── QUOTED PASSAGE

The 1995 Blog

1995: The year the future began

Rambling nostalgia: WETA’s ‘Washington in the ’90s’ documentary

A flaw common to documentary treatments of the 1990s (or of any decade, really) lies in the failure to address fundamental yet vital questions such as:

“What’s the point?”

“What are we to take away from the program?”

“Besides an opportunity to indulge in gauzy nostalgia, what do the ’90s mean to us today?”

So it is with the hour-long documentary, Washington in the ’90s, which has been airing on WETA, the public broadcasting station in Washington, D.C.

The program packs in reminiscences and flashbacks — including the capital’s tumultuous local politics that swirled around former Mayor Marion Barry, the transformations of the city’s center and other neighborhoods such as Adams-Morgan, the decline of its championship pro football team, the Million Man march of 1995, the paralyzing winter storm of 1996, and more. But the documentary fails to say what it all means, or what viewers are supposed to take away.

The effect is rambling nostalgia that is interesting in places but not particularly edifying or insightful. The program isn’t likely to exert much appeal  to audiences beyond the Washington area, which is unfortunate given that events and personalities of the ’90s do exert enduring influence.

The documentary offers a few memorable moments, notably the clip of a local television interview with a younger Jake Tapper, about his date with Monica Lewinsky. The date preceded the explosion in early 1998 of a sex-and-lies scandal that ensnared Lewinsky and nearly cost Bill Clinton his presidency.

────

**WHAT TO DO**
1. In the documentary review, why does the writer call it unfortunate that the program is unlikely to appeal much beyond the Washington area?
2. Extract the passage of the documentary review between "Rambling nostalgia: WETA’s" and "in Washington, D.C.", inclusive.

── DATA SUPPLIED

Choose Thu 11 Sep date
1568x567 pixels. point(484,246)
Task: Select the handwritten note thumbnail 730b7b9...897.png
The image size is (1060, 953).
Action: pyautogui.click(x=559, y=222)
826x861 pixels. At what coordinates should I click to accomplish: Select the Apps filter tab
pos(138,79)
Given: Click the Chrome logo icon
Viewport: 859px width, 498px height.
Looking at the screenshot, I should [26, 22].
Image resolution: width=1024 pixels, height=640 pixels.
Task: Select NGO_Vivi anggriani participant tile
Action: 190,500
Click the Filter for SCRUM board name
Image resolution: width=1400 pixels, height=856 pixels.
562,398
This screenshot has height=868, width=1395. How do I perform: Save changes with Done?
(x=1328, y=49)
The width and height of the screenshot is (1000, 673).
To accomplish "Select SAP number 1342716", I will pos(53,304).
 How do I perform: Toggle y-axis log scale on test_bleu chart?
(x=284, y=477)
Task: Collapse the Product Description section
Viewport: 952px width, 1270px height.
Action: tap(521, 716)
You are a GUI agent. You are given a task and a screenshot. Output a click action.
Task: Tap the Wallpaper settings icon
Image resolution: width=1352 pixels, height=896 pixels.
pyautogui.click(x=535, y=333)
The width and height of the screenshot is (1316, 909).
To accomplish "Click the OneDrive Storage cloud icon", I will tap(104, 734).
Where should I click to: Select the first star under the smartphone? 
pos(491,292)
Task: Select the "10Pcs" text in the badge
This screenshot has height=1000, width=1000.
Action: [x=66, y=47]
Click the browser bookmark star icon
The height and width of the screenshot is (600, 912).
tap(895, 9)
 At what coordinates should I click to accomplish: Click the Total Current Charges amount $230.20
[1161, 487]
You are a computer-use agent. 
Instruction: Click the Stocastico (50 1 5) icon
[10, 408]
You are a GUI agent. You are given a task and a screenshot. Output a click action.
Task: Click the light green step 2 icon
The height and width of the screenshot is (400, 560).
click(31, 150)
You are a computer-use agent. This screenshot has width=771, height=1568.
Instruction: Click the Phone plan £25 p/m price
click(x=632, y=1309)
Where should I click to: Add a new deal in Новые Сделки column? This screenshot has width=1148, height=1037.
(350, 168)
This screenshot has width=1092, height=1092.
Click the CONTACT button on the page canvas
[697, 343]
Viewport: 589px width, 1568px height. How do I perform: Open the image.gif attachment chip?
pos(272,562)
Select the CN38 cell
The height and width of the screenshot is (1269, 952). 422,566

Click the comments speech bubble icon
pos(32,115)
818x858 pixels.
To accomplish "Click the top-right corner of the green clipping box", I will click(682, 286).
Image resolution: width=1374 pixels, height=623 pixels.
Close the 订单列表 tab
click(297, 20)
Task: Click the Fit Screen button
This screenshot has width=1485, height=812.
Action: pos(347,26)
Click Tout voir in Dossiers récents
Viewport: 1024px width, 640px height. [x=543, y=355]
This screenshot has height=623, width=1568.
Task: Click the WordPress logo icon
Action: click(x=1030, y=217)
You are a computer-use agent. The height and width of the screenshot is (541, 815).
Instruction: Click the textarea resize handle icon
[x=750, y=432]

────

**RESPONSES TO THE EXERCISE**
1. The writer calls it unfortunate because the events and personalities of the '90s do exert enduring influence.

2.
Rambling nostalgia: WETA’s ‘Washington in the ’90s’ documentary

A flaw common to documentary treatments of the 1990s (or of any decade, really) lies in the failure to address fundamental yet vital questions such as:

“What’s the point?”

“What are we to take away from the program?”

“Besides an opportunity to indulge in gauzy nostalgia, what do the ’90s mean to us today?”

So it is with the hour-long documentary, Washington in the ’90s, which has been airing on WETA, the public broadcasting station in Washington, D.C.